Themes of isolation, consumerism, obsession and media crop up alongside minimalistic pieces such as Kate Shiels ‘romantic landscapes,’ caused by fleeting reflections through water cased in Perspex. As always with fine art degree shows, it is a little overwhelming. The investment of more time with any one piece feels a little unfair, however out of the many successes I engaged most heavily with ‘To be viewed one at a time.’ This is without a doubt partly due to my invigilation of the work. Four dark haired females were selected and uniformed in ‘secretarial’ clothing to control the viewing of the three videos; our firm yet charming exterior whilst steering the viewers in and out of the darkened room, was an interesting addition to the work.

Similar to Calvin Sangsters exclusive ‘perfume counter,’ our presence yet again forced the individuals witnessing the pieces to feel slightly uncomfortable, in the same way that society forces restrictions on each individuals emotive state. ‘To be viewed one at a time,’ is to be just that, experienced solitarily allowing one brief moment to access the emotion/ experience portrayed on the screen. These scenes feel familiar and unsettling in there poignancy. In adolescence, childhood and in old age, they are feelings we may carry throughout or at different stages of our life. Uncertainty, desperation, confusion and alienation are poetically filmed in an open narrative, allowing each audience member to interpret it completely individually and reflect upon themselves. The effect of the film changing each time induces strange conversations between friends as they compare what they have seen and perhaps briefly what it meant to them. Yet I rarely saw people revisit for another perspective.

Poetically filmed, the videos are undeniably stark; I hear the whispers of child molestation, eating disorders and self harm whilst I stand firmly in my corner. The repetition of my own experience with the video means I notice new details at varying stages within the day, a youthful hand becoming wrinkled, the change from taut clothing to loose.

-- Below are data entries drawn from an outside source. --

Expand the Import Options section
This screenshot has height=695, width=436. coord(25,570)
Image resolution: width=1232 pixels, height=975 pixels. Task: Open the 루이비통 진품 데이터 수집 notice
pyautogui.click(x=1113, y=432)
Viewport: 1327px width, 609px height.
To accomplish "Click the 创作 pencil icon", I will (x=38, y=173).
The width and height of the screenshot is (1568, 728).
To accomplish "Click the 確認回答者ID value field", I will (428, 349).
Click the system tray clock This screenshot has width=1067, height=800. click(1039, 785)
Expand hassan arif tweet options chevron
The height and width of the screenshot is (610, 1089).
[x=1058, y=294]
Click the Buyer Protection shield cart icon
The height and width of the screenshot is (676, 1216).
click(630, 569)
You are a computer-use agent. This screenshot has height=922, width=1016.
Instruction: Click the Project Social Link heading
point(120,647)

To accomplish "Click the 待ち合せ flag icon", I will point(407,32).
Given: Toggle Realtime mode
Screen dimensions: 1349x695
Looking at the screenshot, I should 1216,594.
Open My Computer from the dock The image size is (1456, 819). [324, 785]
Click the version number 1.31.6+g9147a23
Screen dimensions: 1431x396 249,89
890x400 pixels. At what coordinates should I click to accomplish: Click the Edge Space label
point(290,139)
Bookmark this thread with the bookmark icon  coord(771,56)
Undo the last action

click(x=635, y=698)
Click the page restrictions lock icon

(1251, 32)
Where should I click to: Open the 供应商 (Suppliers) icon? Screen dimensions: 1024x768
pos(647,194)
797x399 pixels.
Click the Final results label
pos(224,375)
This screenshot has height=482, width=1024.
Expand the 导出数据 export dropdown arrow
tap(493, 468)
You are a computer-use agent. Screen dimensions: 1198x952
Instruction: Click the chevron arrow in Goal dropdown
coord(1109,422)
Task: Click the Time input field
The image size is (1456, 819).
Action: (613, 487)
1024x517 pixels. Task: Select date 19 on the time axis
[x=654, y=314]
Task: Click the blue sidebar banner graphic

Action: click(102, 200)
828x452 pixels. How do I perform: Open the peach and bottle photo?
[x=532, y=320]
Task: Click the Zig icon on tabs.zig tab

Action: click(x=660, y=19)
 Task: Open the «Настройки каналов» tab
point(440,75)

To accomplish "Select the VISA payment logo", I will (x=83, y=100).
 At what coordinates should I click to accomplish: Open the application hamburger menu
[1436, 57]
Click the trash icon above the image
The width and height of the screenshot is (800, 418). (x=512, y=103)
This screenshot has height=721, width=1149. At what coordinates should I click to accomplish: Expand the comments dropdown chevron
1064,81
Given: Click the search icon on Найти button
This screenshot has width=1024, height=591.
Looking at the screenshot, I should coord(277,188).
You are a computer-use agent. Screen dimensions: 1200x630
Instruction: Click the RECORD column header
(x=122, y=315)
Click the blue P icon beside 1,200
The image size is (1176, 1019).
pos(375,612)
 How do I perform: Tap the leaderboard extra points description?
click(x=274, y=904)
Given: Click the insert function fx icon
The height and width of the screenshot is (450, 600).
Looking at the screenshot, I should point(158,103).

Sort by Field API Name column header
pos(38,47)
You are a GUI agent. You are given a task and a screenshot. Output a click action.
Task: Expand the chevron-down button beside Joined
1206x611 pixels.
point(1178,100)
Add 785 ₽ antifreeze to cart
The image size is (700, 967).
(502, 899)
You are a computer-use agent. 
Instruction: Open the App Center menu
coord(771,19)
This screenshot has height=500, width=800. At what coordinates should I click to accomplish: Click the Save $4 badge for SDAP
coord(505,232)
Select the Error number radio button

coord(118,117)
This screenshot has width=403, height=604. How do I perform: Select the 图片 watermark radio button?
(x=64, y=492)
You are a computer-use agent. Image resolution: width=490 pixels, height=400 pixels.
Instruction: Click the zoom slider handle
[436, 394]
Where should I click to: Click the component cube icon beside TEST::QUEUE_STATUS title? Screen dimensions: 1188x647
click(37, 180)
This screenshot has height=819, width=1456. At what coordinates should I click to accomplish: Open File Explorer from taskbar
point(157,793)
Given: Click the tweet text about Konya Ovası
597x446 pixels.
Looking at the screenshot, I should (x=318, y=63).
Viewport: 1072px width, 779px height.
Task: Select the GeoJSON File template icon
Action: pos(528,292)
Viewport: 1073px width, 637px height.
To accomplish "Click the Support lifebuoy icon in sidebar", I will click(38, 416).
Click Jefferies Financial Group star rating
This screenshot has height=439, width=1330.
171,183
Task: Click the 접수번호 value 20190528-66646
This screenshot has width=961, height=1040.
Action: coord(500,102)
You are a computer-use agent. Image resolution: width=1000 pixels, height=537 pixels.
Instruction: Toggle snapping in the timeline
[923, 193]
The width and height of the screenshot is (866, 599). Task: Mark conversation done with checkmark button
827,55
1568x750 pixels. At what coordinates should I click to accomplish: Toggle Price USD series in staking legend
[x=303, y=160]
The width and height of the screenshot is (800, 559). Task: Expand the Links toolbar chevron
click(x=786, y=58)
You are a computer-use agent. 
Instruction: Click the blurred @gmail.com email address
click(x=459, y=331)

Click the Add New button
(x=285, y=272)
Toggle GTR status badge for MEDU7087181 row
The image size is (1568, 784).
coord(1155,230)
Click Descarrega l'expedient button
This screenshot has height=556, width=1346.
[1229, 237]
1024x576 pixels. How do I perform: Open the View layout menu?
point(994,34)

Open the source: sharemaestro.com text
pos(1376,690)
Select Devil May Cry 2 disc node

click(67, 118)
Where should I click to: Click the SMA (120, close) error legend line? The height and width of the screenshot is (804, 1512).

These subtle changes feel sinister and pointed, suggesting the lasting effect of emotional turmoil. Yet no one here is alone, the scenes produce some familiarity with every visitor even those who do not stay until the end. This is normality, this is unacceptable normality. The illegible and desperate diary entries scrawled behind closed doors and the muffled cries into pillows late at night, utterly personal yet void of narrative. The work allows a leak of estranged feeling into society which only art or documentaries will allow. You and every personal experience, are the piece, please take a seat. To be viewed one at a time.